• **Text section**
For 35 years, amateur and professional cryptographers have tried to crack the code on Kryptos, a majestic sculpture that sits behind CIA headquarters in Langley, Virginia. In the 1990s, the CIA, NSA, and a Rand Corporation computer scientist independently came up with translations for three of the sculpture’s four panels of scrambled letters. But the final segment, known as K4, was encoded with knottier techniques and remains unsolved. This failure has only deepened the obsession of thousands of would-be cryptanalysts. When one of them thinks they have an answer, they write to Jim Sanborn for confirmation. Sanborn is the artist who created the installation and the only person who knows the answer. Lately the pace has picked up. And Sanborn is getting ticked off—though not for the reasons you might think.
Consider the email from one recent would-be codebreaker. “What took 35 years and even the NSA with all their resources could not do I was able to do in only 3 hours before I even had my morning coffee,” it began, before the writer showed Sanborn what they believed to be the cosmically elusive solution. “History’s rewritten,” wrote the submitter. “no errors 100% cracked.” You might ask, what enables someone to believe they’d outperformed the world’s most elite mathematicians and cryptologists, including some spooks who maybe have a quantum computer in the basement? The answer is pure 2025: a chatbot!

• **Data for analysis**
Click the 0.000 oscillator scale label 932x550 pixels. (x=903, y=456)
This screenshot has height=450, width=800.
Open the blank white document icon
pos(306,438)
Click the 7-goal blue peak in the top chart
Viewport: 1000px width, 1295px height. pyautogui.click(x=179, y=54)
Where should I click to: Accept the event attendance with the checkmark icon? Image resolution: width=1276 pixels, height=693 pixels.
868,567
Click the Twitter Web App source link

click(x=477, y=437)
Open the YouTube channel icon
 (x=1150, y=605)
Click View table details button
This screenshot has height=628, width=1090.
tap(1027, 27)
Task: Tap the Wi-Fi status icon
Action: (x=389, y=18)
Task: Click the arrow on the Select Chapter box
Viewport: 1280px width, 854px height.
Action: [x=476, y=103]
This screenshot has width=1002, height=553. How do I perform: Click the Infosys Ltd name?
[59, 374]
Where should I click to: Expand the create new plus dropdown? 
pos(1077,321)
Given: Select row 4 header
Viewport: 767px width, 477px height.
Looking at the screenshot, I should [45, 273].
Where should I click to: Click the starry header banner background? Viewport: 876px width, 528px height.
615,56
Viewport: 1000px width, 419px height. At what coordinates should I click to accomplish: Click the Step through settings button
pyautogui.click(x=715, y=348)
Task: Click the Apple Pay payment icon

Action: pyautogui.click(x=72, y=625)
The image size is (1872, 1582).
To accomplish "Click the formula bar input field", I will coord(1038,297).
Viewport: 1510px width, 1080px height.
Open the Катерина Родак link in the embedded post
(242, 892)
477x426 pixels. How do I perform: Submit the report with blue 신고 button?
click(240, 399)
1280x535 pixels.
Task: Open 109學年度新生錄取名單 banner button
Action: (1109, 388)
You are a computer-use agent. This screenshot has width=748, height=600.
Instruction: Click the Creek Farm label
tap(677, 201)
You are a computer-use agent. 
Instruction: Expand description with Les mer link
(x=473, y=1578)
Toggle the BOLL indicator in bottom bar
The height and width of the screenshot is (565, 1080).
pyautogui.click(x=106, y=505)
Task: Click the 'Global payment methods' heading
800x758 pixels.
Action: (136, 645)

• **Tasks for this exercise**
1) According to the text about the Kryptos sculpture, where does the sculpture sit?
2) Name every party that the text about the Kryptos sculpture says independently produced translations of three of its four panels in the 1990s.
The listing isn't needed for this work.

• **Expected outputs**
1) Behind CIA headquarters in Langley, Virginia.

2) The CIA, the NSA, and a Rand Corporation computer scientist.